■ Required work
Go through the listing below and count each line with the word "Arizona" in it; return only the count.

■ Supplied information
'''

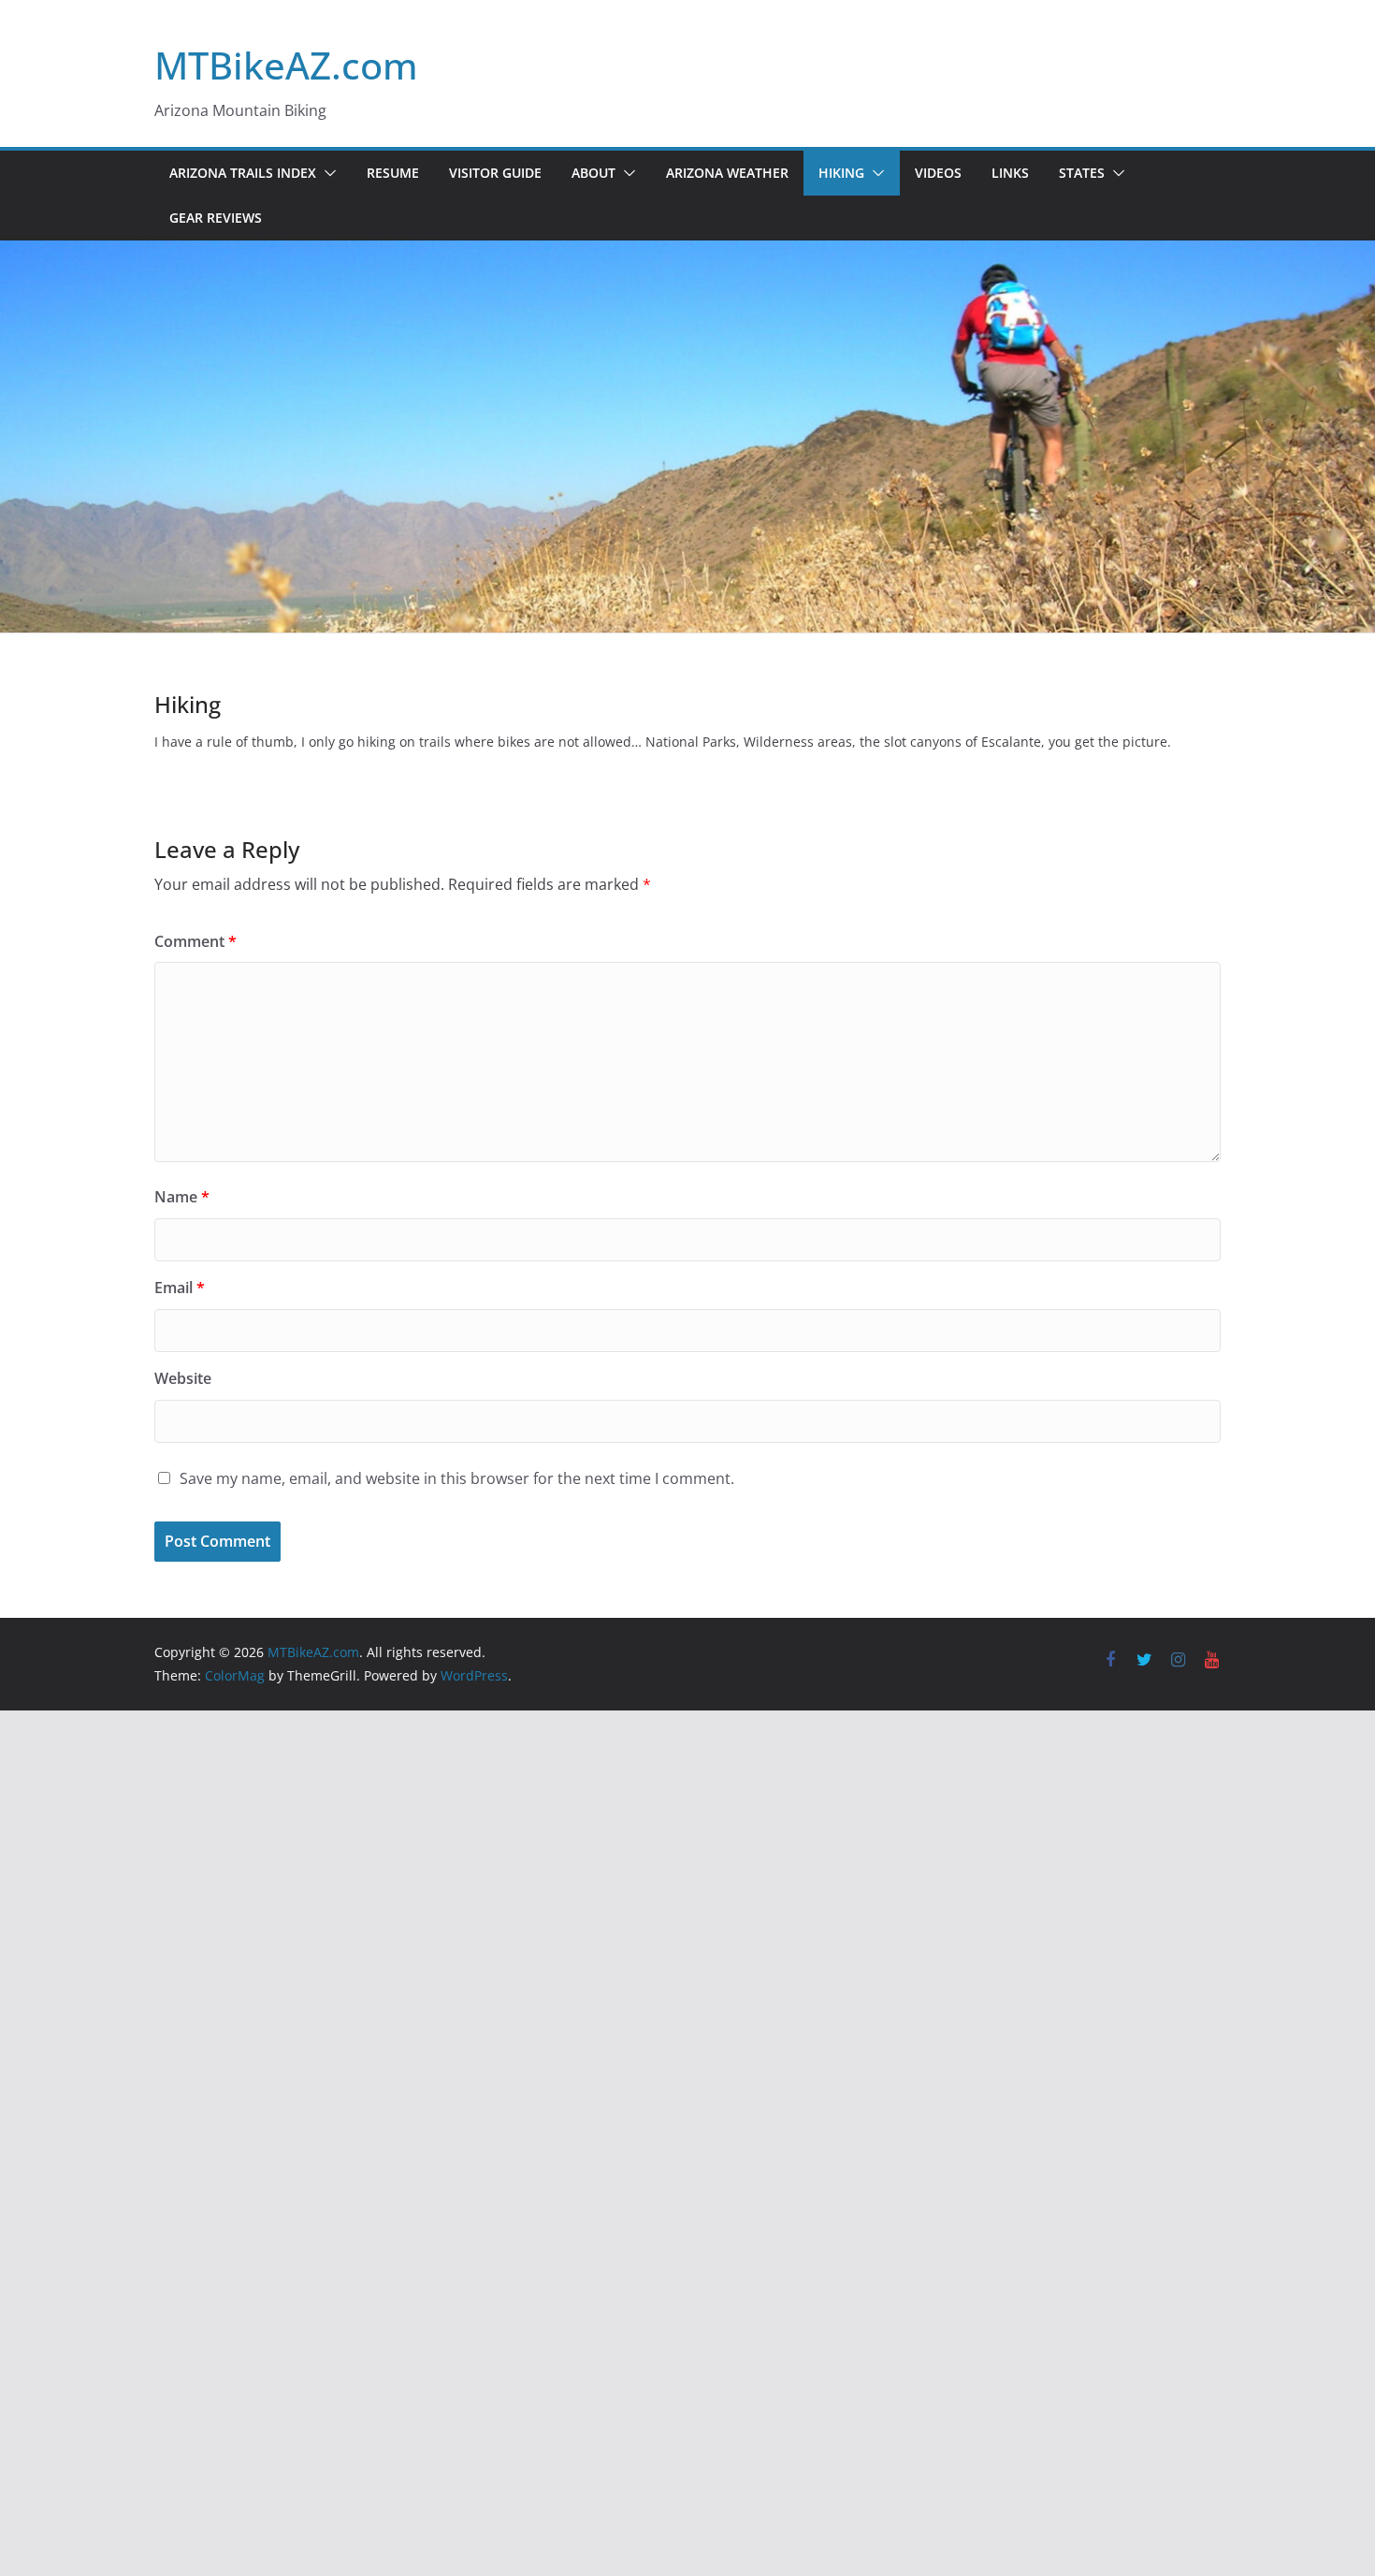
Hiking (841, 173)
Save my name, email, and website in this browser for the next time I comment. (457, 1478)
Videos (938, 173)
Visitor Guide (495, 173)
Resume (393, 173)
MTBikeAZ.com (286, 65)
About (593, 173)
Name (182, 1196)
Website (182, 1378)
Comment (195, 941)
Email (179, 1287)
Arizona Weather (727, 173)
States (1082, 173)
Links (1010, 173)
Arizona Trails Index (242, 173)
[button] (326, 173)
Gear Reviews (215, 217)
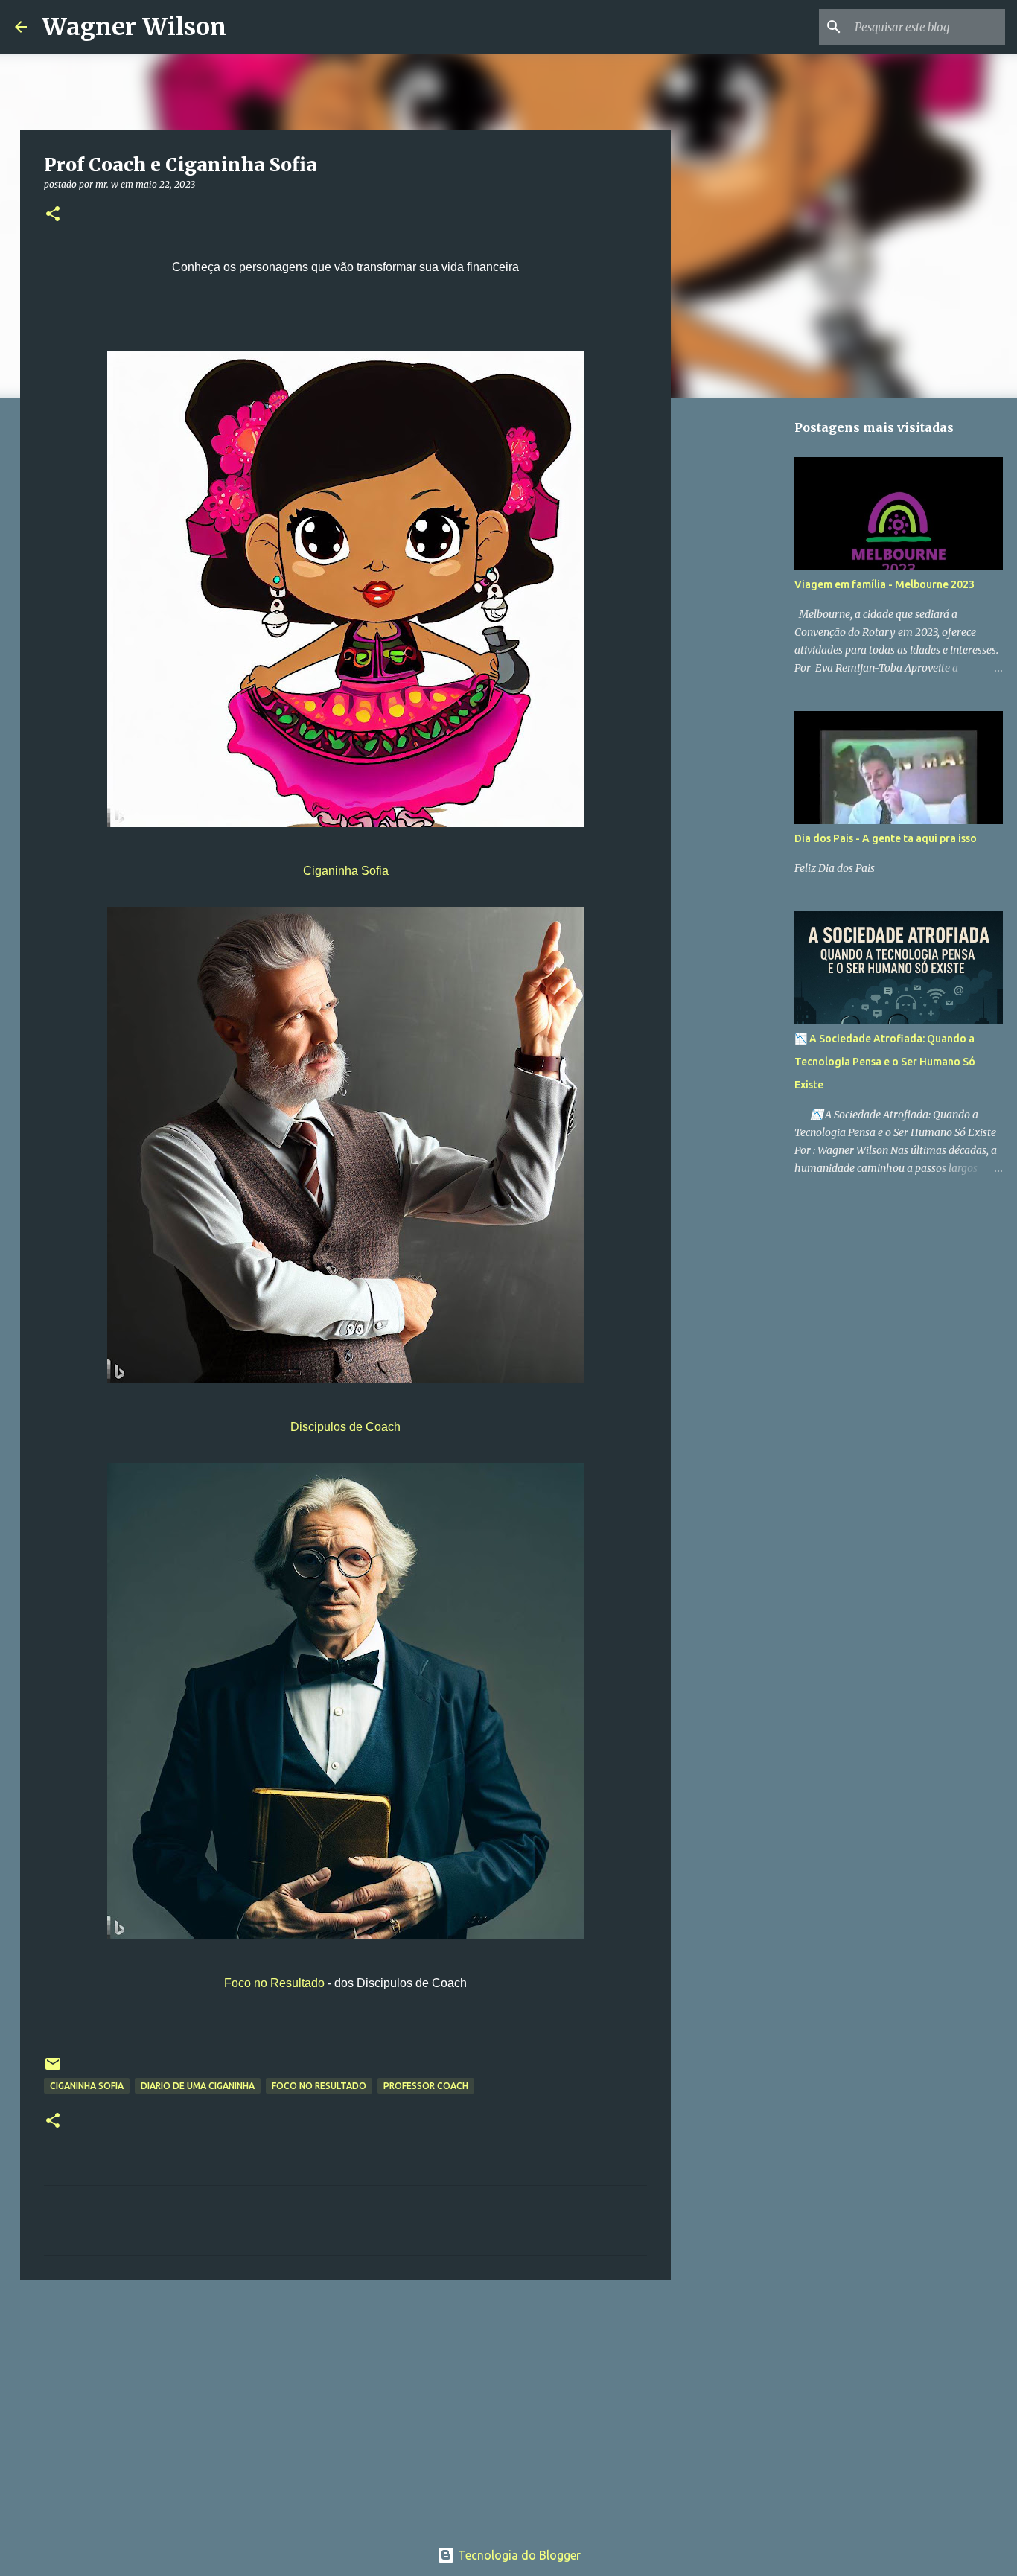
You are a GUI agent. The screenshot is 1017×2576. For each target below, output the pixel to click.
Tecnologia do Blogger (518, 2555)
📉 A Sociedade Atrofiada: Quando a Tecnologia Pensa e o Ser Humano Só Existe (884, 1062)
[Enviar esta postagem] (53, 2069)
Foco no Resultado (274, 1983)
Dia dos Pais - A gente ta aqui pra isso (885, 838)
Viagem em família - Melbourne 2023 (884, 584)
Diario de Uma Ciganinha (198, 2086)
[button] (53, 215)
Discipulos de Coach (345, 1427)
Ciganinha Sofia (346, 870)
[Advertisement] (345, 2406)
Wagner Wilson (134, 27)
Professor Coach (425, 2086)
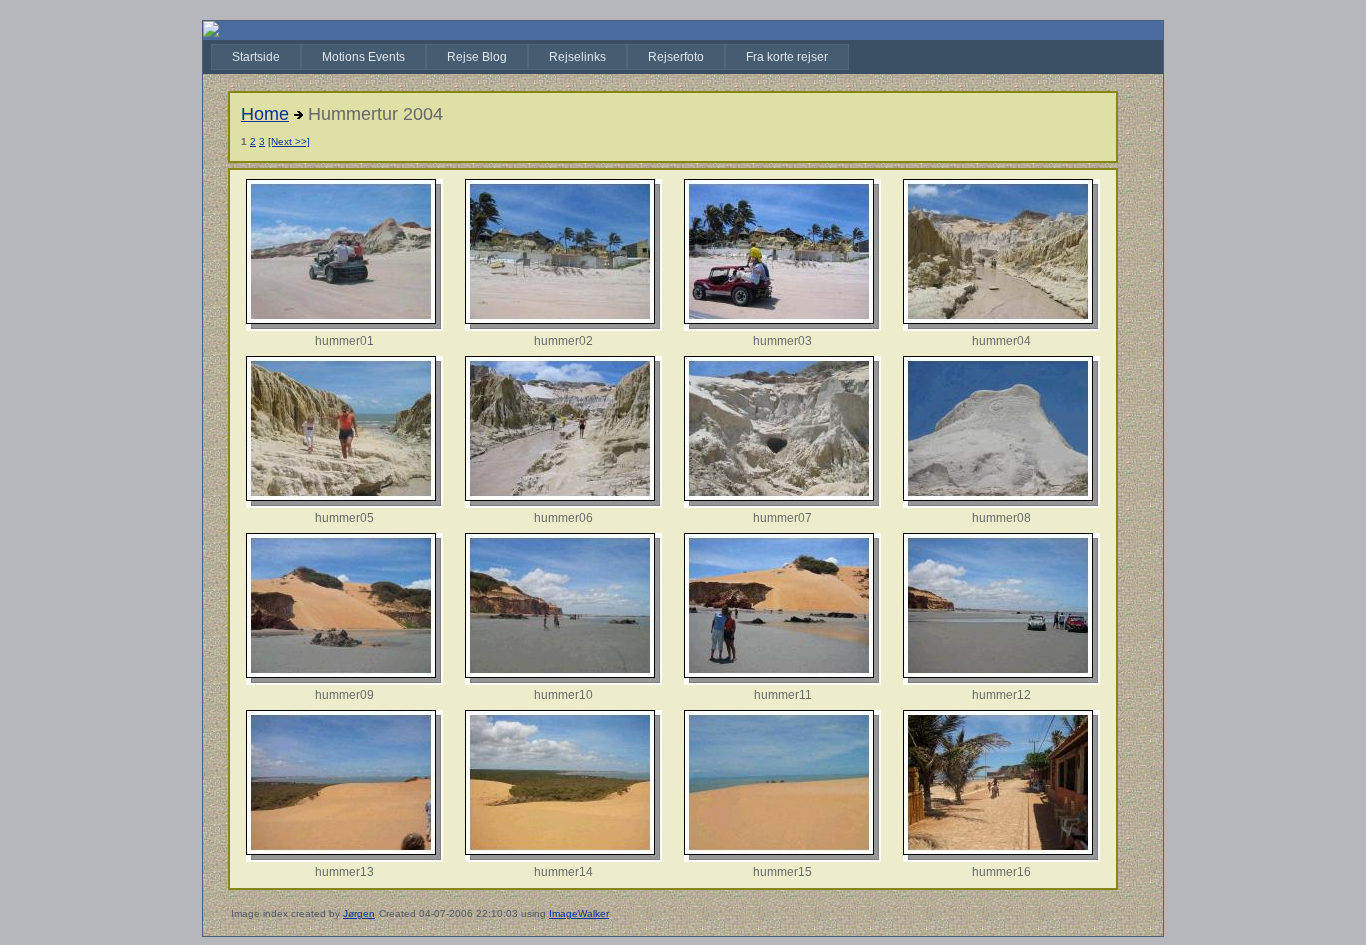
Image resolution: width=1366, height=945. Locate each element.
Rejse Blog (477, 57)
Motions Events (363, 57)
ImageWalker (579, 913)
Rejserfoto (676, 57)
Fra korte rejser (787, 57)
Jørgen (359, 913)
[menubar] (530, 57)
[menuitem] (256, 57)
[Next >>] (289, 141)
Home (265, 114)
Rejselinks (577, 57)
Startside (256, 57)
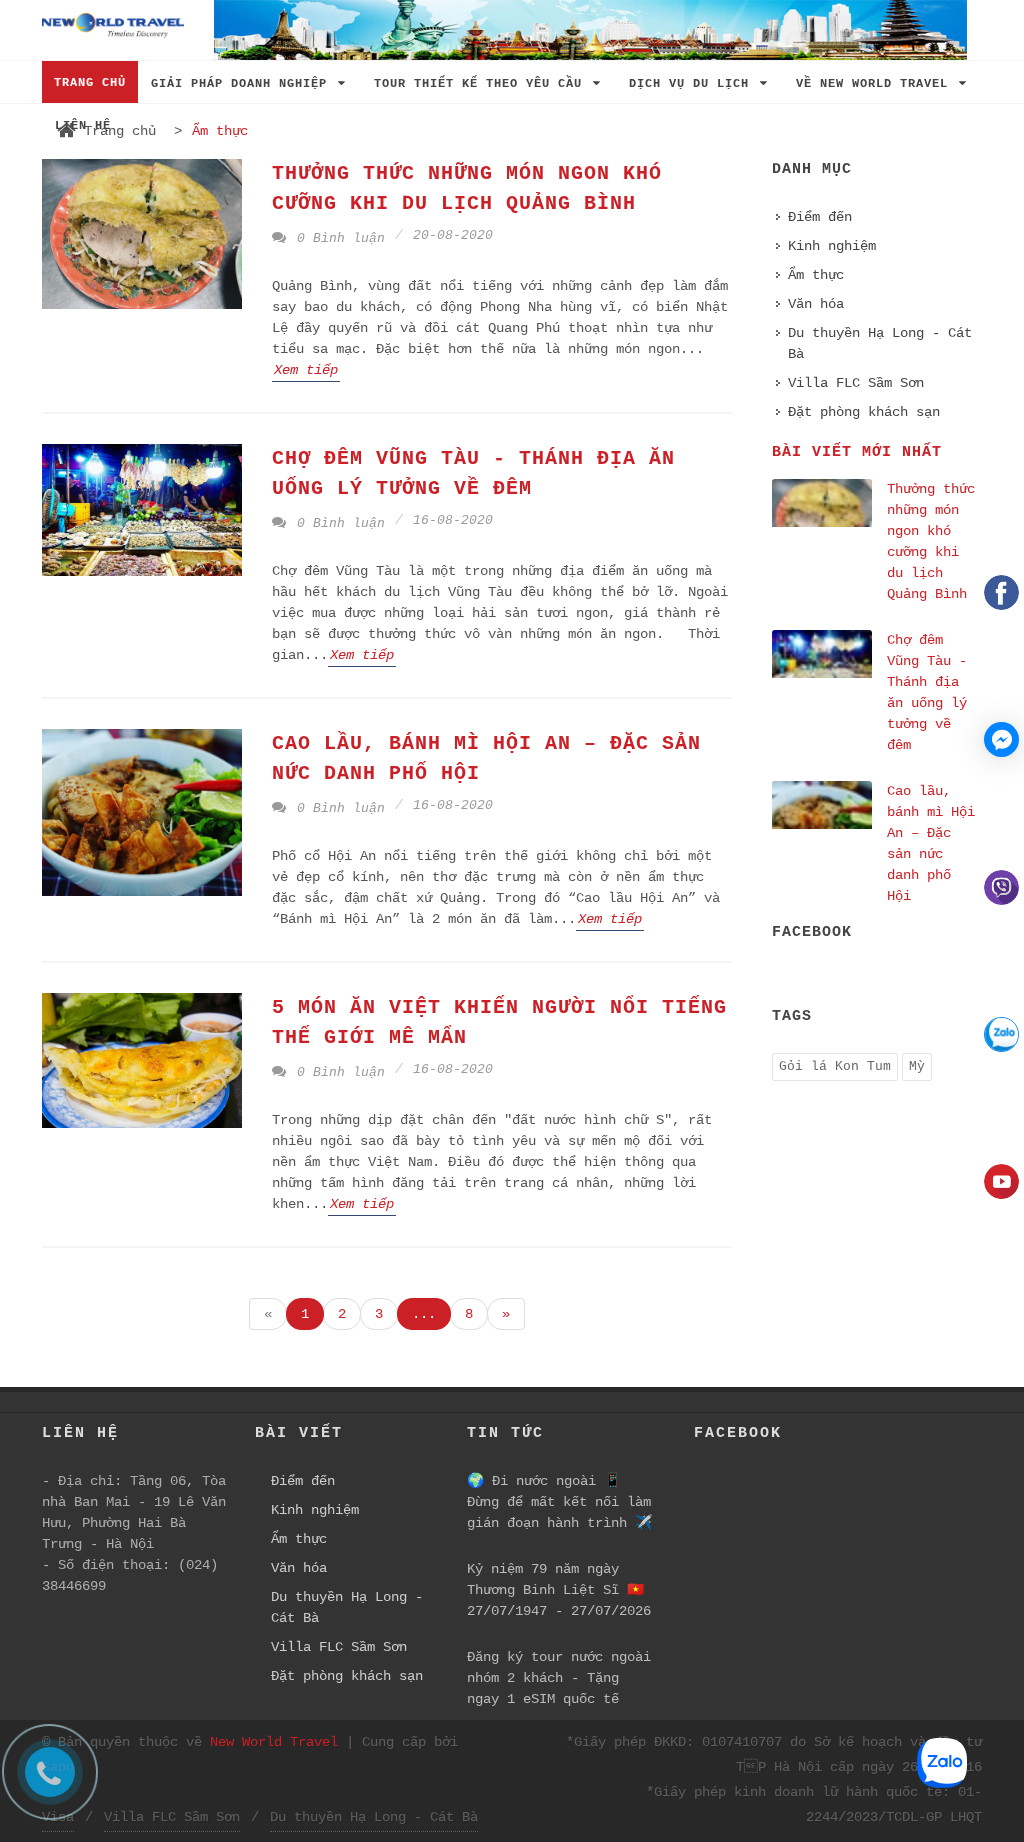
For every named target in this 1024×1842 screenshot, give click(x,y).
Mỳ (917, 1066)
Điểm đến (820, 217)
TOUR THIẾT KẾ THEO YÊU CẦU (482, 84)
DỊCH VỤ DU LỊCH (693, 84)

'''

■ Answer section
2